After the completion of the preprocessing processes on the source item and the target item, two types of similarity are calculated for more accurate similarity calculation. That is, an S-T similarity is calculated (operation S5100), and a T-S similarity is calculated (operation S5500). Finally, the similarity between the source item and the target item is calculated using the S-T similarity and the T-S similarity (operation S6000). In the process of calculating the similarity between the source item and the target item, functions such as a. minimum value, a maximum value and an average value can be used.

FIG. 10 illustrates the configuration of an apparatus for managing synonymous items based on similarity analysis according to an embodiment.
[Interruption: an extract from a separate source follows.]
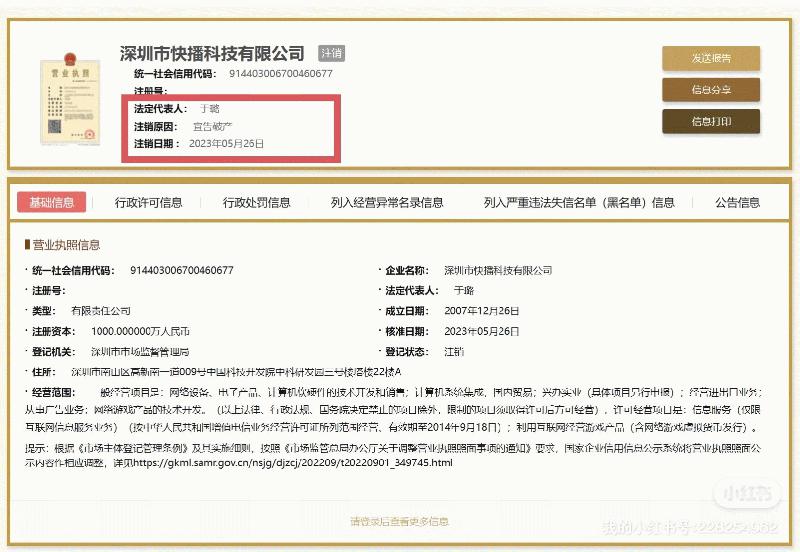800x552 pixels.
Task: Select the 基础信息 tab
Action: [x=51, y=202]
Referring to FIG. 10, a document 117, which is the largest unit as a source item, is illustrated at the bottom. To calculate the similarity of the document 117 to a target document by analyzing the document 117, a sentence extraction unit 215, a term extraction unit 213, and a word extraction unit 211 are required.

First, a sentence should be extracted from the document 117. The sentence extraction unit 215 extracts the sentence from the document 117 based on a period. The extracted sentence becomes a source sentence 115a and is compared with a target sentence 115b extracted from the target document. If the similarity between the source sentence 115a and the target sentence 115b is not registered in a synonymous/similar dictionary 129, each of the source sentence 115a and the target sentence 115b should be divided into smaller items.
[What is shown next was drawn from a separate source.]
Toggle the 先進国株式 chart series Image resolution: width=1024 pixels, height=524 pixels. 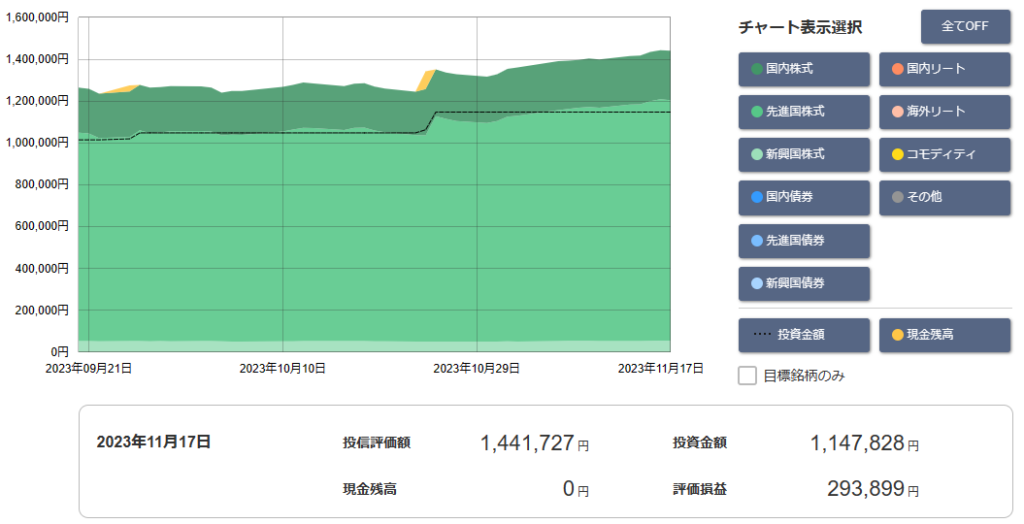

The term extraction unit 213 extracts a term from the source sentence 115a. At this time, a preprocessing process may be performed using an ending/postposition dictionary 123. The term can also be extracted from the source sentence 115a using spacing. The term extracted from the source sentence 115a becomes a source term 113a and is compared with a target term 113b extracted from the target sentence 115b. If the similarity between the source term 113a and the target term 113b is not registered in the synonymous/similar dictionary 129, each of the source term. 113a and the target term 113b should also be divided into smaller items.

The word extraction unit 211 extracts a word from the source term 113a. At this time, a morpheme dictionary 121 can be used. The word extracted from the source term 113a becomes a source word 111a and is compared with a target word 111b extracted from the target term 113b.

Since it has been assumed that the similarity between words is registered in the synonymous/similar dictionary 129, even if the document 117 to be analyzed does not exist in the synonymous/similar dictionary 129 or even if the source sentence 115a does not exist in the synonymous/similar dictionary 129, the similarity can be calculated by dividing the document 117 or the source sentence 115a into smallest units of meaning.

Referring to FIG. 10, the source sentence 115a, the source term 113a, and the source word 111a correspond to source items 110. A similarity analysis unit 220 may compare the source sentence 115a, the source term 113a and the source word 111a with the target sentence 115b, the target term 113b and the target word 111b registered in the synonymous/similar dictionary 129 to calculate the similarity between the source sentence 115a and the target sentence 115b, the similarity between the source term 113a and the target term 113b, and the similarity between the source word 111a and the target word 111b.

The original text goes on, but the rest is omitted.